Le fleuve a regagné en importance ces derniers mois car, pour se détourner en particulier du gaz russe dont elle est dépendante, l’Allemagne veut davantage se tourner vers le charbon.
Or, les grandes centrales électriques se situent principalement dans le pourtour rhénan, fleuve clé pour leur approvisionnement.
Les plus grandes entreprises allemandes ont déjà prévenu que de fortes perturbations du trafic fluvial pourrait porter un nouveau coup à une économie déjà en proie à des difficultés d’approvisionnement.
Le géant Uniper a déclaré que le faible niveau du Rhin pourrait entraîner un « fonctionnement irrégulier » de deux de ses centrales à charbon en septembre. EnBW, qui exploite des sites dans la région du Bade-Wurtemberg (sud-ouest), a également prévenu que les livraisons de charbon pourraient être limitées.

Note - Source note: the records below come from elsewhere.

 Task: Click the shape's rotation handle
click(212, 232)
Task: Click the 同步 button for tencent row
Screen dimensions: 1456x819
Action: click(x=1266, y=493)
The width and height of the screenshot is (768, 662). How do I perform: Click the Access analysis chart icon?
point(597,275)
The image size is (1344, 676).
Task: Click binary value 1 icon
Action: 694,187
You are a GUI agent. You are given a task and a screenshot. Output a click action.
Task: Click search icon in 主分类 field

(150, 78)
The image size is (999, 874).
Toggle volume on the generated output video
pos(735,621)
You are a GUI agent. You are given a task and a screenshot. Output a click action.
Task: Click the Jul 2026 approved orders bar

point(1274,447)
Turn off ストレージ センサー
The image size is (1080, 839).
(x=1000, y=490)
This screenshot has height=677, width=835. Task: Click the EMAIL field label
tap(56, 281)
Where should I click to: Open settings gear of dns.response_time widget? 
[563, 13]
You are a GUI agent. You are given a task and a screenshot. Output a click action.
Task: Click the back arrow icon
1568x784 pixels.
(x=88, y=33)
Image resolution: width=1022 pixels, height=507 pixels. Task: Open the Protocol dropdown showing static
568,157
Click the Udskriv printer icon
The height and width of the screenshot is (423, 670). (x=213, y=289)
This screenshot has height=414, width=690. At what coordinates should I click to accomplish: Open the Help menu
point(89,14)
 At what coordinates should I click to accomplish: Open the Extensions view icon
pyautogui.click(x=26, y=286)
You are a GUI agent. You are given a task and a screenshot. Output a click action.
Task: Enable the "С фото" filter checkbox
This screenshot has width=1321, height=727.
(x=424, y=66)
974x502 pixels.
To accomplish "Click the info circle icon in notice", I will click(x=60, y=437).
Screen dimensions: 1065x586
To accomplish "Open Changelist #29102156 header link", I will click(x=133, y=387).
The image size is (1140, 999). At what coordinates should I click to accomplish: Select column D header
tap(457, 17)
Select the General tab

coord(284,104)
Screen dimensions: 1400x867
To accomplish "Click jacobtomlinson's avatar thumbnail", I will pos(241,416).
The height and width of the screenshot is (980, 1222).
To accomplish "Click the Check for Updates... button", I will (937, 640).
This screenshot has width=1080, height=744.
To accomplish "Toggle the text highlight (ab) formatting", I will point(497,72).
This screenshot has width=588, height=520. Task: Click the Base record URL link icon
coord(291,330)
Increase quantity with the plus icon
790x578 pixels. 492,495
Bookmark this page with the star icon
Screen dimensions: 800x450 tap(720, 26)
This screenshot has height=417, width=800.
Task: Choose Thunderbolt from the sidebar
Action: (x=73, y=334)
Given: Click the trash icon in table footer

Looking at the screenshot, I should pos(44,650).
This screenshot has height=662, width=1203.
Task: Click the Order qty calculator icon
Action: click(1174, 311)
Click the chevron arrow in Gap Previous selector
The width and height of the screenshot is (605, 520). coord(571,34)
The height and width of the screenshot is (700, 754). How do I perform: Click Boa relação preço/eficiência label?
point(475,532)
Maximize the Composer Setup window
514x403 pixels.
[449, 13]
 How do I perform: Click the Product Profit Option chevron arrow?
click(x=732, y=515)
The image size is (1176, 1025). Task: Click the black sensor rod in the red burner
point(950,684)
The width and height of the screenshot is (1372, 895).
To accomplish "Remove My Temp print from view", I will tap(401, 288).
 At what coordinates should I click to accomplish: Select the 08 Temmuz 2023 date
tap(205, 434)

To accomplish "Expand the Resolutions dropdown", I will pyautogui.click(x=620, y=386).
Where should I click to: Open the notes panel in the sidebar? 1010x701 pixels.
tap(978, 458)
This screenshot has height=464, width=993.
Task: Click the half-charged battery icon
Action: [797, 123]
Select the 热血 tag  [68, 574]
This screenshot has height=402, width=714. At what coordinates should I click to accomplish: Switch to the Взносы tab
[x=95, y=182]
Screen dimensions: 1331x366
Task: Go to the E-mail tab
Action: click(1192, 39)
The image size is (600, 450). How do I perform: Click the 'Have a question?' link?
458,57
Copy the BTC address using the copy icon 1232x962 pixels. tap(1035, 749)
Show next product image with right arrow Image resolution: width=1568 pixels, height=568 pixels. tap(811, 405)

La baisse du niveau du Rhin a entraîné une « augmentation des coûts de transport par tonne », a prévenu l’entreprise énergétique, qui a déjà constitué des stocks de charbon de manière préventive plus tôt cette l’année.
« Le bas niveau de l’eau du Rhin signifie que (…) d’importants transports de produits pétroliers, diesel ou fuel de chauffage, ne peuvent pas être assurés normalement », souligne Alexander von Gersdorff, porte-parole de l’association professionnelle allemande des industriels de l’énergie et des carburants.
– Risque de pénurie –
En conséquence, plusieurs poids lourds industriels stationnés le long du Rhin, tels ThyssenKrupp ou BASF s’attendent à un possible ralentissement de leur activité.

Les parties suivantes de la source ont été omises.